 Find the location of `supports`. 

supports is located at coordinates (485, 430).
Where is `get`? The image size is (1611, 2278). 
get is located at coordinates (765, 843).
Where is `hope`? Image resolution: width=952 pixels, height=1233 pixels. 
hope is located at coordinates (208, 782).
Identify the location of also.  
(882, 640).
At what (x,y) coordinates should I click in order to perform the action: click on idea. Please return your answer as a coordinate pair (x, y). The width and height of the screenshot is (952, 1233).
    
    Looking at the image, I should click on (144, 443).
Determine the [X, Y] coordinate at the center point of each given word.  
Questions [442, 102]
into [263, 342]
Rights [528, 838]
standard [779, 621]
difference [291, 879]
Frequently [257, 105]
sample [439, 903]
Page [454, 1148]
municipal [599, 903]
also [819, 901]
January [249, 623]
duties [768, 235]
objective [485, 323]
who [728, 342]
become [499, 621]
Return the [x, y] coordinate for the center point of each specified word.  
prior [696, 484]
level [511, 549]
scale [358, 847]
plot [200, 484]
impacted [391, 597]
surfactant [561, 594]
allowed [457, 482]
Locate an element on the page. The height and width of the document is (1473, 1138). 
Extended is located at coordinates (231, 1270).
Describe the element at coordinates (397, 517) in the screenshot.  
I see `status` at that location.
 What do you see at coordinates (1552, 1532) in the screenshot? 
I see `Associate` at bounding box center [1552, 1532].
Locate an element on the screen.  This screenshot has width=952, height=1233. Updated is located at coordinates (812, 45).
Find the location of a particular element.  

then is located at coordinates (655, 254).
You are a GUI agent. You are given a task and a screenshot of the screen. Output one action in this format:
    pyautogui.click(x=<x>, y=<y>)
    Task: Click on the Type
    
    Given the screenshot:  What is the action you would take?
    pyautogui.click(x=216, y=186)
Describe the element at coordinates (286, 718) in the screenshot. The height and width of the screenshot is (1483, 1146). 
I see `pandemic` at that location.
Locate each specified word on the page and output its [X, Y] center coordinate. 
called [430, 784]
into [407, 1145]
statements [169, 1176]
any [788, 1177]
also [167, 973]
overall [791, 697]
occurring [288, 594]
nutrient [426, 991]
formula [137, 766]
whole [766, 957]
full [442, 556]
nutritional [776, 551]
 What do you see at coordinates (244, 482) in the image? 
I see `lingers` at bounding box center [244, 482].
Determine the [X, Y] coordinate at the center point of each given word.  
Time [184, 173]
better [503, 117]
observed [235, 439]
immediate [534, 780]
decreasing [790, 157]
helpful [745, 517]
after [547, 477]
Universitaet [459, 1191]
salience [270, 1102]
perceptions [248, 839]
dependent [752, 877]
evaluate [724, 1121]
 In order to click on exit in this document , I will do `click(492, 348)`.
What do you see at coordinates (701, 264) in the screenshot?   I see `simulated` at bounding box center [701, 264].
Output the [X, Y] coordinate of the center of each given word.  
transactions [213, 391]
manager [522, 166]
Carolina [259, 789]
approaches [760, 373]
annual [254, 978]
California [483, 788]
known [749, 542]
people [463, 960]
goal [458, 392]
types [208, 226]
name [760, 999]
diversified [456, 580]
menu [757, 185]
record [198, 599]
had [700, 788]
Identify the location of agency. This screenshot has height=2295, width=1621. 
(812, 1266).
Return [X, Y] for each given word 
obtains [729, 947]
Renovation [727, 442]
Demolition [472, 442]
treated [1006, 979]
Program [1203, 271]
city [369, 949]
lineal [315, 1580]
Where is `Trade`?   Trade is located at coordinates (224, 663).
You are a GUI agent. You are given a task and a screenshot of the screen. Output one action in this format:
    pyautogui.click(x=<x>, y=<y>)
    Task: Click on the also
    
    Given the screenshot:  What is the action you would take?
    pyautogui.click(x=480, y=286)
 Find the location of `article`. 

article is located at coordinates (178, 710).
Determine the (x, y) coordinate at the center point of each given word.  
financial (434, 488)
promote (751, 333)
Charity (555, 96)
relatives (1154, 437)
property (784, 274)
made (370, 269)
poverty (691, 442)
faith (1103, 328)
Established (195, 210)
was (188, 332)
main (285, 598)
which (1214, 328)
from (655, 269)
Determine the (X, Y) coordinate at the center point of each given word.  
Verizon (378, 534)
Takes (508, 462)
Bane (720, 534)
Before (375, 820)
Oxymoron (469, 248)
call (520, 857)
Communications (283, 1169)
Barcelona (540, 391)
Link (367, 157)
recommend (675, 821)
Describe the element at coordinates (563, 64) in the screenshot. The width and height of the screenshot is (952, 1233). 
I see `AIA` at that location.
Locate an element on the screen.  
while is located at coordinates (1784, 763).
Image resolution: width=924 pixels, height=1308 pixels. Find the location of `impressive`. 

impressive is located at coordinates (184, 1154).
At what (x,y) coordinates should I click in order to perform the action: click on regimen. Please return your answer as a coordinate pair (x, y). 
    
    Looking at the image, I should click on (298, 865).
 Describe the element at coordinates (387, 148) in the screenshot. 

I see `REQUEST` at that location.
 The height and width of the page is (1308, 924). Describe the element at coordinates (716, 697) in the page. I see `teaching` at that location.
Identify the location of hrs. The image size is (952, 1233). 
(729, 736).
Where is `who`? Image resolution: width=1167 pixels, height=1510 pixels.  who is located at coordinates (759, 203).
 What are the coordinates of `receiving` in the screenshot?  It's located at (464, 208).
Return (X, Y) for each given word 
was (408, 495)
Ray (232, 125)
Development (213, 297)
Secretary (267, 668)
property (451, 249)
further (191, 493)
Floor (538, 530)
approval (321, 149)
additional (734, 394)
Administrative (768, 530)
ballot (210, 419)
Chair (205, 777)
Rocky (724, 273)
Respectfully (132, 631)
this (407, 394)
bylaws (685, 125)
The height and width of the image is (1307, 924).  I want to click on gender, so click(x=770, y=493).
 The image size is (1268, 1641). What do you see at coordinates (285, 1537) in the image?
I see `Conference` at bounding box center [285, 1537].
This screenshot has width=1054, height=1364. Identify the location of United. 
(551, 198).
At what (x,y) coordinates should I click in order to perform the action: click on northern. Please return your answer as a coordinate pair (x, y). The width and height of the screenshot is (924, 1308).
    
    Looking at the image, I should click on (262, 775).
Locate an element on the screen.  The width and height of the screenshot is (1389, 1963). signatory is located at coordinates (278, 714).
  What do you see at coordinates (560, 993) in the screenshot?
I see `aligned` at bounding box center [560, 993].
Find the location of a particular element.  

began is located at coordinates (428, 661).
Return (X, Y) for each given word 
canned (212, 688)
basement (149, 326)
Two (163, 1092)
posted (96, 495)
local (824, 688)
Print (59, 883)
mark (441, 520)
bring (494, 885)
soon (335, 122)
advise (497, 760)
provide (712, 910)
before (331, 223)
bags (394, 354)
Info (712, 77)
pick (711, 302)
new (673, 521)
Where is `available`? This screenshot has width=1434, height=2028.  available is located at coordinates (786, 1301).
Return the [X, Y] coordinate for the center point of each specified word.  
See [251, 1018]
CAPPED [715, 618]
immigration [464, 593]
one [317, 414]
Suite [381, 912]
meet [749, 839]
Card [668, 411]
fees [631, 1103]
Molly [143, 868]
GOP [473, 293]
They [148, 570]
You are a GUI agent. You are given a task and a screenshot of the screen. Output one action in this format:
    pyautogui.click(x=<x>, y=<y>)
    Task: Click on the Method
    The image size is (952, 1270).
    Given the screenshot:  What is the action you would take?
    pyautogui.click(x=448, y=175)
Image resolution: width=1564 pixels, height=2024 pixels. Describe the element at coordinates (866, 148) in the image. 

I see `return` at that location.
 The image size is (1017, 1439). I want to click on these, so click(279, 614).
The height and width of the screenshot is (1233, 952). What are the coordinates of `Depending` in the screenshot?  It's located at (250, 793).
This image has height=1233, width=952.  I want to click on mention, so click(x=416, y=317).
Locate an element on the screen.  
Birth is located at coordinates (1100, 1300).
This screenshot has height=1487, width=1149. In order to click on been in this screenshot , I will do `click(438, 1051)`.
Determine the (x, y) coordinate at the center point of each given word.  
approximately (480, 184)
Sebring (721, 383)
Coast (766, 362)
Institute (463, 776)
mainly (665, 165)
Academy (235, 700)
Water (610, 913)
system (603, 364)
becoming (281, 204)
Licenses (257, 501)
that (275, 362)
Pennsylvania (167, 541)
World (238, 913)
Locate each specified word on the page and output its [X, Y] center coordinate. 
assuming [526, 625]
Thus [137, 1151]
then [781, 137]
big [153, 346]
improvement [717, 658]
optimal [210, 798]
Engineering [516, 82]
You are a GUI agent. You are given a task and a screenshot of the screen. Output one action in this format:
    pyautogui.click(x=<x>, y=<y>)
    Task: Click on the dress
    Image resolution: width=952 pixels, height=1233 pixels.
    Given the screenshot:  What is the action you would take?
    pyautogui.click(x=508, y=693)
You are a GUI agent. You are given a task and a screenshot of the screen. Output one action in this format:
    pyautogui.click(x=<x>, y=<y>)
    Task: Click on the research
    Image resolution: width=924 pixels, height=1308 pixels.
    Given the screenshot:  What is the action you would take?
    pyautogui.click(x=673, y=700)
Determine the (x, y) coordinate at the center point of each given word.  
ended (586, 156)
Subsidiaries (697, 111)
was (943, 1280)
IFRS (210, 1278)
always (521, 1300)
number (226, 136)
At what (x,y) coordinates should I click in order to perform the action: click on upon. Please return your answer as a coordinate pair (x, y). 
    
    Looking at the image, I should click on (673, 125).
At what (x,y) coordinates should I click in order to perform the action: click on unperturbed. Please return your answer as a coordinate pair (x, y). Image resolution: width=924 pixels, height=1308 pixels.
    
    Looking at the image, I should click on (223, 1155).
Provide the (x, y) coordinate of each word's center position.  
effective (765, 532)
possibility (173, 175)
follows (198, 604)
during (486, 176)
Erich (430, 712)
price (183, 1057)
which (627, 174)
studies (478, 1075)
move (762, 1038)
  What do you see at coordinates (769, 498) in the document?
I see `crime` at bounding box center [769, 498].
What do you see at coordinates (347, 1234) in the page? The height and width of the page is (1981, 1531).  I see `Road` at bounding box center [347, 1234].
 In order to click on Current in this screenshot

- Directive:
Copy the entries above without any change, starting from their first line and ending with the line that contains "(882, 640).".

- Result of this exercise:
 Find the location of `supports`. 

supports is located at coordinates (485, 430).
Where is `get`? The image size is (1611, 2278). 
get is located at coordinates (765, 843).
Where is `hope`? Image resolution: width=952 pixels, height=1233 pixels. 
hope is located at coordinates (208, 782).
Identify the location of also.  
(882, 640).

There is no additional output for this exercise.